Given that we have an environment that is rapidly changing and possibly distributed and we may have applications that are rapidly changing how do we monitor availability and and performance of these applications. There are some important principles that should be adhered to when designing a monitoring strategy for applications in these environments:
- It is critical for the instrumentation of the application not to be effected by the dynamic nature of the infrastructure. This means first and foremost that whatever is being done to monitor these applications should not break, or have to be configured as instances of the application move around, or are dynamically created and destroyed.
- It is difficult to impossible to infer the performance of an application by looking at granular resource utilization metrics collected from the infrastructure. In other words, if all the monitoring product collects is the data from vCenter (which is granular resource utilization and configuration data), you cannot infer applications performance reliably from this information. It is true that resource contention can and will cause applications performance problems, but there will be many kinds of performance problems that will not show up in this data.
- If applications are going to be changing, and get created on the fly, then the monitoring approach needs to self configure and discover these applications as they change and are automatically provisioned by IT as a Service initiatives. Any approach that requires manual configuration is doomed to failure as there will be no time to change the monitoring solution every time an application changes or gets created.
- Given the dynamic nature of these systems, it is best to observe the performance of applications running on them from the “outside-in”. What this means is that rather than digging deep into the virtualized infrastructure, it is best to watch transactions come into the edge of the applications system, and then see how long it takes for the application in the underlying infrastructure to respond to those requests for work or data.
If “outside-in” is the right approach to take, then lets drill down into the different ways in which this can be accomplished.
The “Network Sniffer” Approach
This approach relies upon the fact that almost all physical IP network switches support the idea of a “span port” or a “mirror port” which is a read-only port to which all traffic on the switch is copied. Attaching a physical appliance to this port that knows how to crack open HTTP and other application layer protocols allows the appliance to observe the behavior of the applications running on the network without touching the applications or their physical/virtual servers.
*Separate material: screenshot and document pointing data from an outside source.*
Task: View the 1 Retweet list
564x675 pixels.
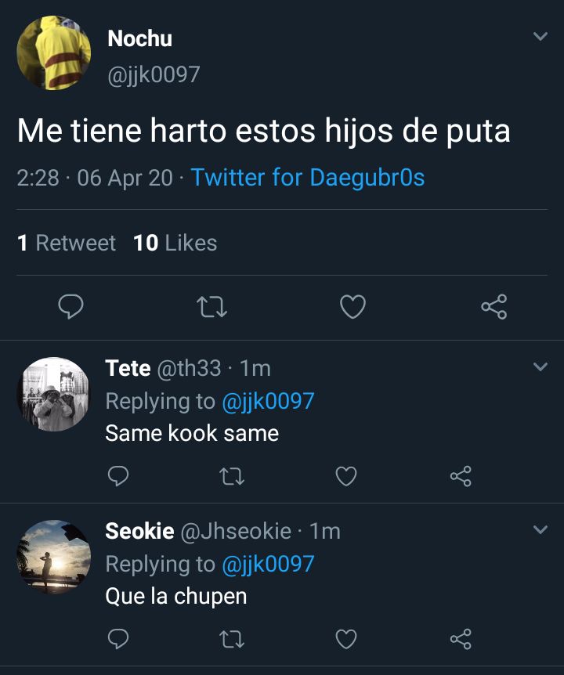Action: point(67,243)
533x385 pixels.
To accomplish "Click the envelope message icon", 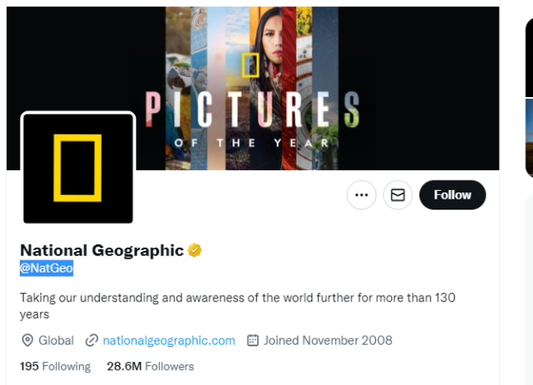I will click(x=397, y=195).
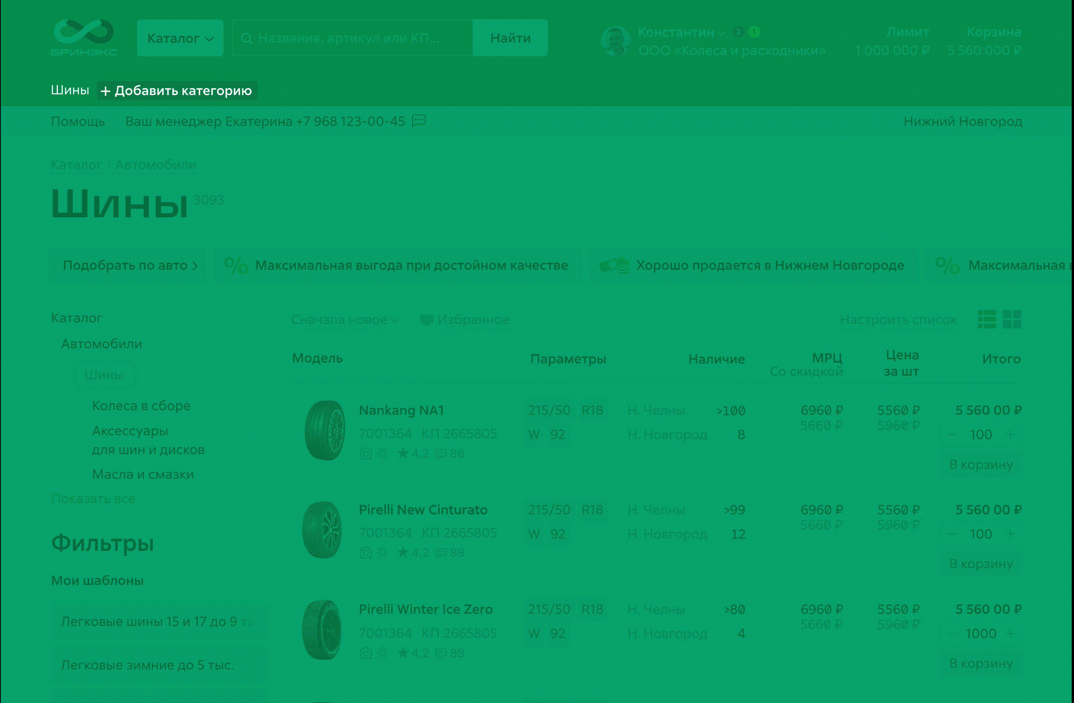The image size is (1074, 703).
Task: Open Колеса в сборе category
Action: [141, 406]
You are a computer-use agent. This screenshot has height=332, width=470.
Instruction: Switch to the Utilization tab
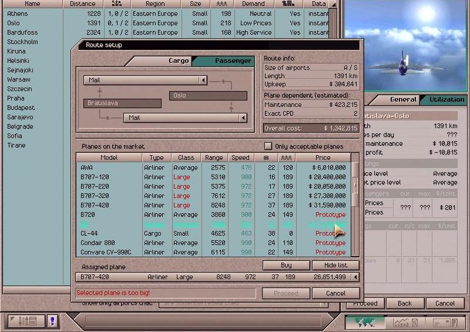click(x=446, y=100)
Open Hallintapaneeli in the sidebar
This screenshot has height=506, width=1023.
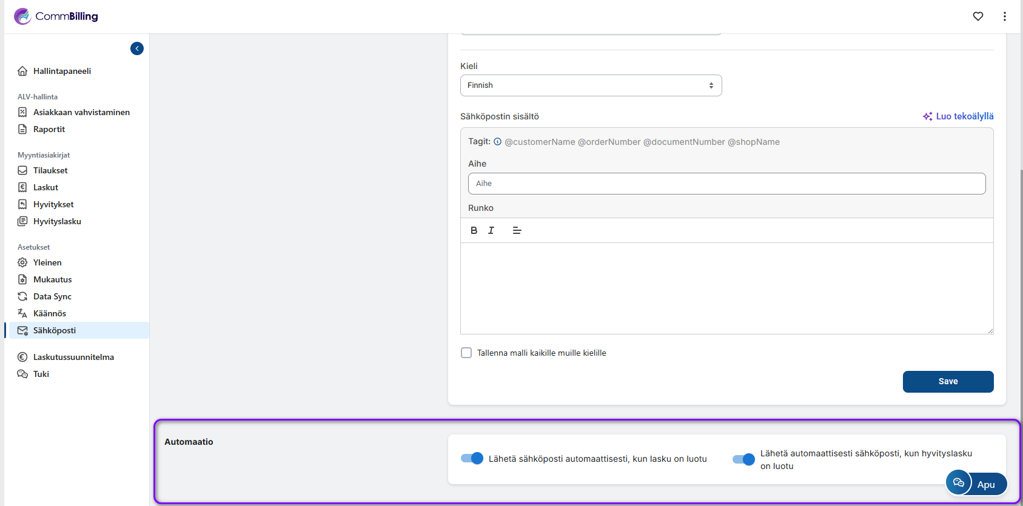[62, 71]
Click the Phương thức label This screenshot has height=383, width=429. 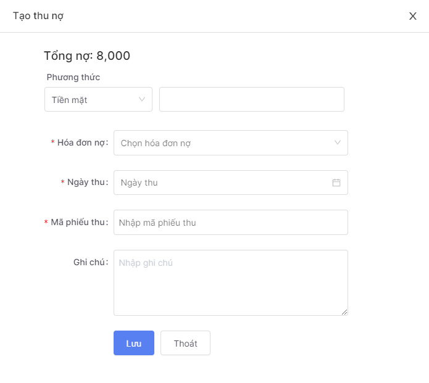click(73, 77)
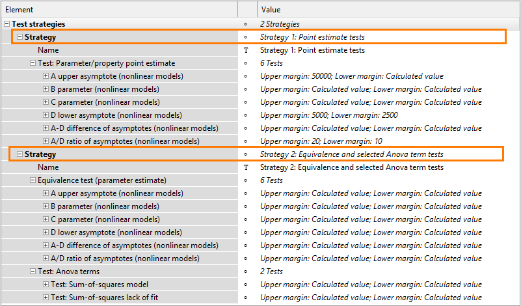This screenshot has height=306, width=521.
Task: Collapse Equivalence test (parameter estimate) group
Action: click(x=33, y=180)
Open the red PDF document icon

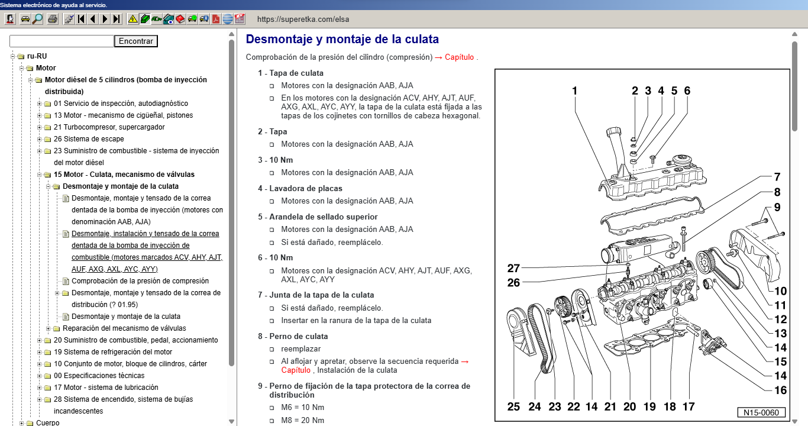216,19
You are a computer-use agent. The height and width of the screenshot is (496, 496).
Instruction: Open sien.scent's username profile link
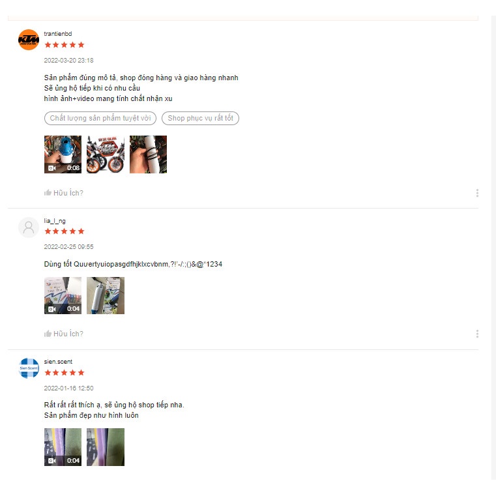(58, 362)
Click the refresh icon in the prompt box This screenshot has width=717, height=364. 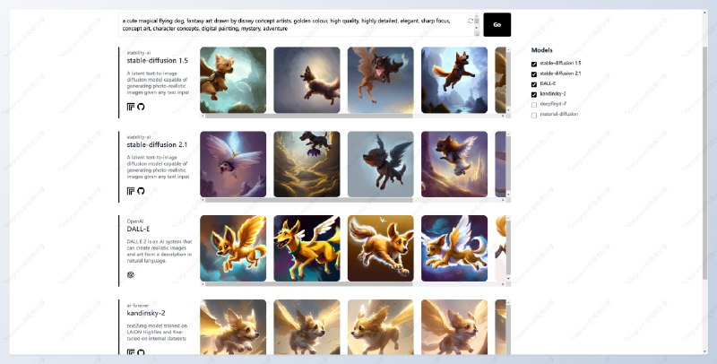click(x=471, y=20)
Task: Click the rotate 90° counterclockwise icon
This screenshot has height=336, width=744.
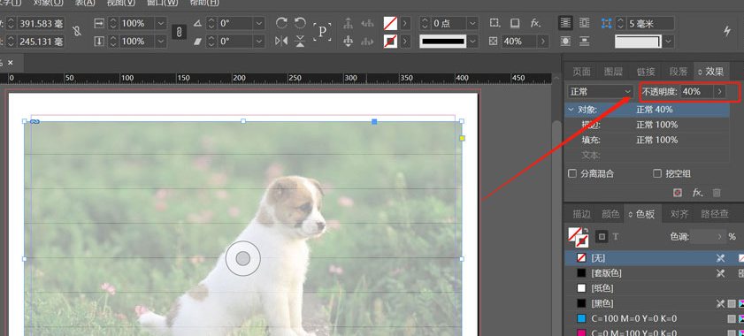Action: [x=300, y=23]
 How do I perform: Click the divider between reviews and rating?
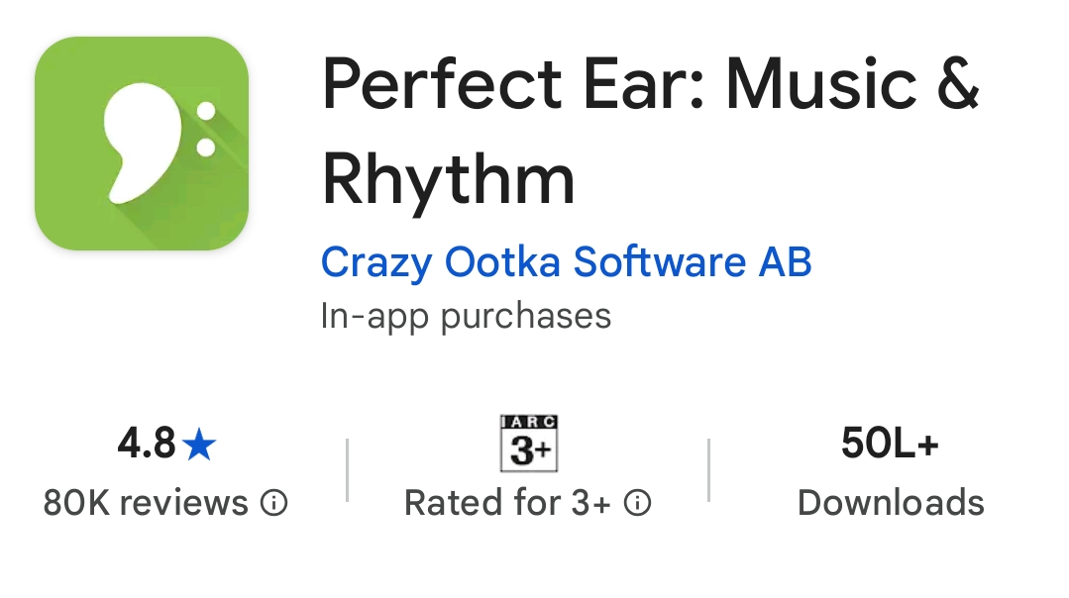[x=348, y=470]
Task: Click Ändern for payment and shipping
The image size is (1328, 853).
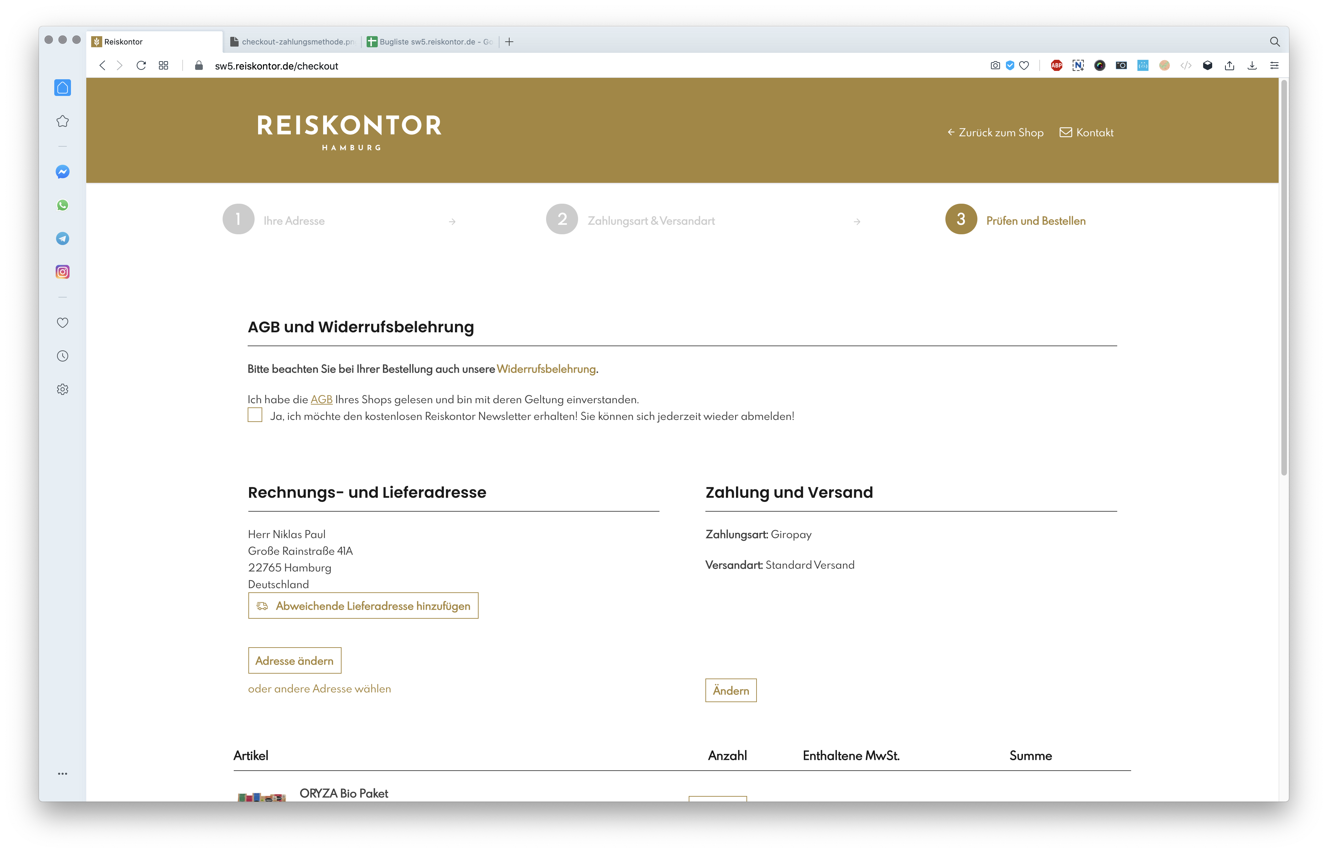Action: click(x=731, y=691)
In the vSphere world, the VMware vSwitch supports a virtual mirror port, which can be access with a virtual appliance. This approach is support by Quest Foglight, OPNET, Optier, Coradiant, and the VMware AppSpeed product.
The Client Agent Approach
Client agents reside on the end user PC’s of the users that use the application. This is perhaps the ultimate in the outside part of “outside-in” as the monitoring is done from the perspective of the user, and does not reside in the data center or the cloud at all. The benefit of this approach is the you get a true picture of what the end user is really experiencing including wide area network impacts and local screen paint times. This approach also has the potential to be very automatic as all a user has to do is start using a new application for monitoring of that application to be instantiated. The obvious downsides of this approach are that if you do not own the user (the user is a consumer, not an employee) then you cannot put an agent on their PC, and as end user devices proliferate (iPads, smartphones, etc,) coverage will require a set of agents that do not exist yet. The two vendors that have mature solutions in this area are Knoa and Aternity.
The Synthetic Transaction Approach
This approach has been around since applications on the Internet started addressing commercial use cases like e-commerce and financial trading. This approach involves having a computers spread out throughout the world that run scripts against the application. This approach is great for ensuring that applications are up before actual users start using them. However synthetic transactions have severe limitations in dynamic applications environments. Those limitations are it is impossible to mimic everything that a user does with an application in a script, that there is no tie to what the script is doing with what a user who is having a problem is doing, and most importantly that the script needs to be manually created and updated. There are many vendors of synthetic transaction products and services but the two most well known are Keynote and Gomez (now part of Compuware).
If synthetic transactions are dead as an approach for determining availability and performance from the perspective of the end users of an application then something has to take their place. The two candidates are approaches that analyze data on the IP network, and client side agents. Both will likely rise in prominence as more applications become more dynamic.